Estas medidas fueron las responsables del colapso político del PSOE, arrastrando con él al PSC en Catalunya. La identificación y defensa del altamente impopular gobierno Zapatero por parte del PSC contribuyó en gran medida a su derrota.

Pero todos los indicadores parecen señalar que no hay plena conciencia de las causas del error de esas políticas económicas. La falta de cambio en la dirección del PSOE es un factor causante del continuo declive. Y su falta de autocrítica contribuye a esta sensación de continuidad. Esta situación se da también en el PSC, donde un economista, Maurici Lucena, que se considera discípulo de Julio Segura y Miguel Sebastián, es el segundo de a bordo del PSC y, a la vez, su portavoz parlamentario. Lucena, siguiendo la línea liberal responsable ha escrito un libro, En busca de la pócima mágica, donde, sorprendentemente, continúa defendiendo estas políticas.

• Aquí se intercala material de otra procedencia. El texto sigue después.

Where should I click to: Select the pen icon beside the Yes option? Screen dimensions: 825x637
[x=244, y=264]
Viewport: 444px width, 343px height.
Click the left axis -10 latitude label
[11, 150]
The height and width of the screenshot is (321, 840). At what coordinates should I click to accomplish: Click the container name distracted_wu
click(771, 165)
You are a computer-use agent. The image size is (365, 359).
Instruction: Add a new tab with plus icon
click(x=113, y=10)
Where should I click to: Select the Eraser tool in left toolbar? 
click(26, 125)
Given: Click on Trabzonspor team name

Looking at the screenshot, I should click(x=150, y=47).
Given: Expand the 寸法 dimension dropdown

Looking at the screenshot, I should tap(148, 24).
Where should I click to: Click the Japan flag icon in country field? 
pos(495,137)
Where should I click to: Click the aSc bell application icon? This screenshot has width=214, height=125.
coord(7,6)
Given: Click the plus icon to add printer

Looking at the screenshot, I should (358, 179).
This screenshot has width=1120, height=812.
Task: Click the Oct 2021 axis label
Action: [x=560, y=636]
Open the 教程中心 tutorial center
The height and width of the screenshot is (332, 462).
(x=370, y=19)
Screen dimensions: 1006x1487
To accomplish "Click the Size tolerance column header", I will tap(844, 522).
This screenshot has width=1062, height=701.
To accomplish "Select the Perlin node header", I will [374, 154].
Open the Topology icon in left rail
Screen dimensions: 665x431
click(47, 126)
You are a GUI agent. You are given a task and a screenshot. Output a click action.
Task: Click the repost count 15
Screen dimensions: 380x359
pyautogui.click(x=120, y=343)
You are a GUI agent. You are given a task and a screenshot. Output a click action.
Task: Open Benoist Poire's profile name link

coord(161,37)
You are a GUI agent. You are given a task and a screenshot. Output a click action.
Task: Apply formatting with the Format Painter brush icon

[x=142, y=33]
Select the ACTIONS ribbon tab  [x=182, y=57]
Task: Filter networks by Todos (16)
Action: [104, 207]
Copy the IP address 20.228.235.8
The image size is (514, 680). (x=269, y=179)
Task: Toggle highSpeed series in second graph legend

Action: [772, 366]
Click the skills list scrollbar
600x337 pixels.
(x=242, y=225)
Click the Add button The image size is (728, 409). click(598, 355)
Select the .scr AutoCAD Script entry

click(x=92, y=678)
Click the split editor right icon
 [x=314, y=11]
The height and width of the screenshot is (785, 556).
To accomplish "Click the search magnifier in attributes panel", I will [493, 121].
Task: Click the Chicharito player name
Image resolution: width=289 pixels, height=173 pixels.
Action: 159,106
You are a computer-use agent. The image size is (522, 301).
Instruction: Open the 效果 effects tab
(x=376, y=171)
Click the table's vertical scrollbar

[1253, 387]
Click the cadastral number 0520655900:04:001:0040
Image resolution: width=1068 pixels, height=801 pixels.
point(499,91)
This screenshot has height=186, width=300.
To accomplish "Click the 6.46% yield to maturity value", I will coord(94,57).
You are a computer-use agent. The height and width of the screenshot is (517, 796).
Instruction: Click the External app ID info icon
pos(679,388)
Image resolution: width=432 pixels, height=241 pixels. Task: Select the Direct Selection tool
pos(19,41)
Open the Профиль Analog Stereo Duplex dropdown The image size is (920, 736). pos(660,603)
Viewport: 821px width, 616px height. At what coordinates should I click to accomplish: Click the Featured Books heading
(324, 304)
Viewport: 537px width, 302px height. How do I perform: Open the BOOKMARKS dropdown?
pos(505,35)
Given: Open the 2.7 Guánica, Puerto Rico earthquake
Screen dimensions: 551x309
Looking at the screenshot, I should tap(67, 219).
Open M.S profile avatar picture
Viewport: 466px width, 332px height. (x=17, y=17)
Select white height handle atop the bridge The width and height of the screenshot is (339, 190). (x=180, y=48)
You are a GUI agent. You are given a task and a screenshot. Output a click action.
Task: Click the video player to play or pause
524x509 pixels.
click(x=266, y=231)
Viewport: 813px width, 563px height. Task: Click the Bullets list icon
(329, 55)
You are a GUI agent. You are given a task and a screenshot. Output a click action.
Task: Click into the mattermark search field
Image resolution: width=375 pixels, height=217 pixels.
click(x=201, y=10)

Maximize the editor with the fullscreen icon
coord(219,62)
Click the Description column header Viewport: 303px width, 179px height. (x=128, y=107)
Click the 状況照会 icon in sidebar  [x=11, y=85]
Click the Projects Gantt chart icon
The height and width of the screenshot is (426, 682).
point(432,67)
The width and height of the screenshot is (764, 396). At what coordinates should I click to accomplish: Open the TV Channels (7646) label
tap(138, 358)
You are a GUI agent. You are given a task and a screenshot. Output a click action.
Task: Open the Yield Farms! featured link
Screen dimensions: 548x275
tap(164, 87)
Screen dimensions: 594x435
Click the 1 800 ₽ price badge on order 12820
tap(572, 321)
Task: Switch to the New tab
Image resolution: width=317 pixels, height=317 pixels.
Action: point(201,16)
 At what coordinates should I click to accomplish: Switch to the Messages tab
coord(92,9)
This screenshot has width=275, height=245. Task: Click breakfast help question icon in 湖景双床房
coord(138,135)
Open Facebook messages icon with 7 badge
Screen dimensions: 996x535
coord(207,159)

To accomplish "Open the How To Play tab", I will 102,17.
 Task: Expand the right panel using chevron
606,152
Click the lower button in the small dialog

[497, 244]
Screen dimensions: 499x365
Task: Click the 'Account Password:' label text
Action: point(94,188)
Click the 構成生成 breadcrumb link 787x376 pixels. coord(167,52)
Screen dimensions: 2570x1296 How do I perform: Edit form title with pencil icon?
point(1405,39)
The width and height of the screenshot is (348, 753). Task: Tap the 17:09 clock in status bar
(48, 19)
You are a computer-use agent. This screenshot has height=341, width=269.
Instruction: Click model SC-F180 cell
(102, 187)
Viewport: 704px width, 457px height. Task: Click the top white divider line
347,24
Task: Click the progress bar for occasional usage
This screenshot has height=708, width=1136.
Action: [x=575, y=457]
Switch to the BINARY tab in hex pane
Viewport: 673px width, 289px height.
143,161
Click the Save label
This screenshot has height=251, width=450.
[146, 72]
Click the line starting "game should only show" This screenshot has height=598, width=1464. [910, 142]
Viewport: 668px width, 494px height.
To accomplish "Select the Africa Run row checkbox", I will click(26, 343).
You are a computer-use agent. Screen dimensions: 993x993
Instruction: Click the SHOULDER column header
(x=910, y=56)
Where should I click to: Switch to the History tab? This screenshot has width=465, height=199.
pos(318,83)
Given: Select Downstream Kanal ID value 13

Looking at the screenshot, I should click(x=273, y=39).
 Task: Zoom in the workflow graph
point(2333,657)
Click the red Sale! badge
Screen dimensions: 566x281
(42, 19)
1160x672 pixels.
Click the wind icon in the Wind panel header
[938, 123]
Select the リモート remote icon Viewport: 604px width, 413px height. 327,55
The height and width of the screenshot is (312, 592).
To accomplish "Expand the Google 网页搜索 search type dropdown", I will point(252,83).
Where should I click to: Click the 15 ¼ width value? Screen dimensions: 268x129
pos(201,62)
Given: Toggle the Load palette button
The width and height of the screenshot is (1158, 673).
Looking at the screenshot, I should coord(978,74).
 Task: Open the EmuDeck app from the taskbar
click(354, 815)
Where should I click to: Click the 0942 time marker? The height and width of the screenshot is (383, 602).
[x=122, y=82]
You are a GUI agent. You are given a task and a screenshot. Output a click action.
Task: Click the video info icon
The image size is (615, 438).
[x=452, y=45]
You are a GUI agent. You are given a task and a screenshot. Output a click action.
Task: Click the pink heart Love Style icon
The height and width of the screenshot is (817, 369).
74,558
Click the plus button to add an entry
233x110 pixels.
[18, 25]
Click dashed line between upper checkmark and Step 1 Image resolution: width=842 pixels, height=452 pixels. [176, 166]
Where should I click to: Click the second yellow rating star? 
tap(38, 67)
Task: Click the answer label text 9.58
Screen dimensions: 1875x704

Mientras tanto, todo el debate dentro del PSC se centra sobre su falta o su exceso de catalanismo. Parece que el PSC no entiende lo que ha pasado, ni en España ni en Catalunya. El tripartito, en contra del mensaje promovido por las fuerzas conservadoras, fue un gobierno progresista que, en muchas áreas, incluso las económicas, llevaba -antes de que llegara la crisis- la marca socialdemócrata en sus leyes y propuestas. En las áreas sociales, los cambios fueron significativos. Eso explicaba su popularidad, a pesar de tener a los medios -incluidos los públicos- en su contra. Pero fue su defensa de las políticas de Zapatero y su respuesta a la crisis las que determinaron su gran bajada electoral. Hoy, en toda Europa, el fracaso del neoliberalismo es absoluto. Todos los gobiernos socialdemócratas que llevan a cabo este tipo de políticas han colapsado. Y España, incluyendo Catalunya, no ha sido la excepción.